Nella high school di Cupertino, sempre in California, nel novembre 2004 insegna Stephen Williams. La sua classe ha in adozione il libro di James Banks, A New Nation Adventures in Time and Place, pedagogismo politicamente corretto che omette ogni e qualsiasi riferimento a religione e affini. Williams decide d’integrare il testo con altro: cose “bigotte” come il diario del presidente John Adams, letture sulle colonie e della Guerra d’indipendenza, la storia del motto nazionale (che sta nello stemma ufficiale del Paese) “One Nation Under God” e pure un libro sulla fede episcopaliana di George Washington. Solo che il sovrintendente scolastico, Patti Vidimar, storce il naso: «Il cristianesimo non fa parte di un’aula scolastica». Williams riduce allora la bibliografia al solo Washington e a passi sulla Dichiarazione d’indipendenza, ma ancora non va. Ci sono riferimenti al “Dio della natura” e questo per le autorità scolastiche è un abuso. Si va per avvocati. Tutto si conclude quando Williams ritira la denuncia in cambio di una dichiarazione della scuola che consente ai docenti di utilizzare, in alcuni casi particolari, anche testi “religiosi”. Tre giorni dopo Williams si dimette e il caso entra in sonno. Resta però la materia grave. La vicenda Williams dice infatti chiaramente che per i bastioni del pensiero liberal studiare l’abc della storia americana è un reato di lesa laicità dello Stato. Al che, ovvio, scappa da ridere.

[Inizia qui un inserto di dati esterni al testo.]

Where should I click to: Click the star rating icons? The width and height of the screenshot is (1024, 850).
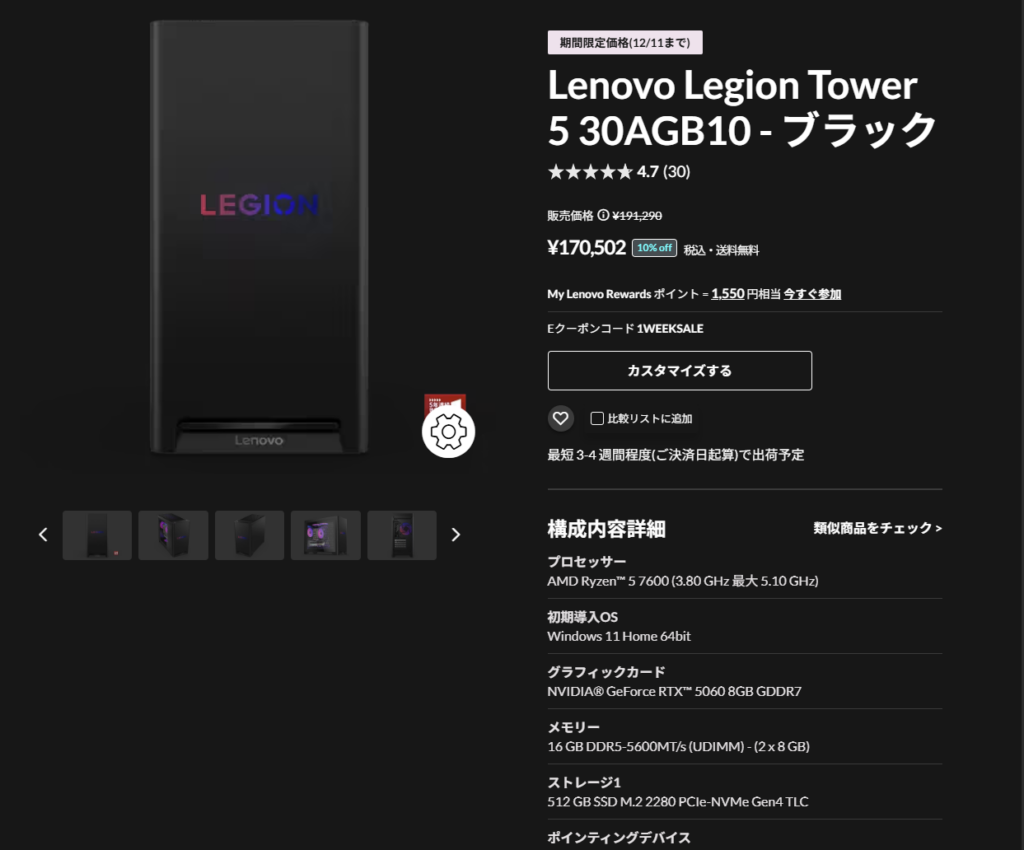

È però in casi così che viene costantemente, e fuori luogo, rispolverata la famosa frase sul “muro di separazione” tra Chiesa e Stato che starebbe nei documenti di fondazione degli Usa. Ma il fatto è che in quei documenti la frase non c’è, che sta invece in una lettera scritta dal padre della patria Thomas Jefferson al leader di una comunità battista del Connecticut e che il presidente Jefferson la scrisse in senso opposto: per assicurare il pio uomo che mai e poi mai lo Stato federale avrebbe ficcato il naso nelle questioni religiose, garantendo libertà piena e paritetica a ogni comunità sul territorio. Ivi compresa quella educativa. Cose che succedono quando non si studia la storia nazionale per paura di quel “Dio della natura” che nella Dichiarazione d’indipendenza ce lo mise per iscritto proprio Jefferson.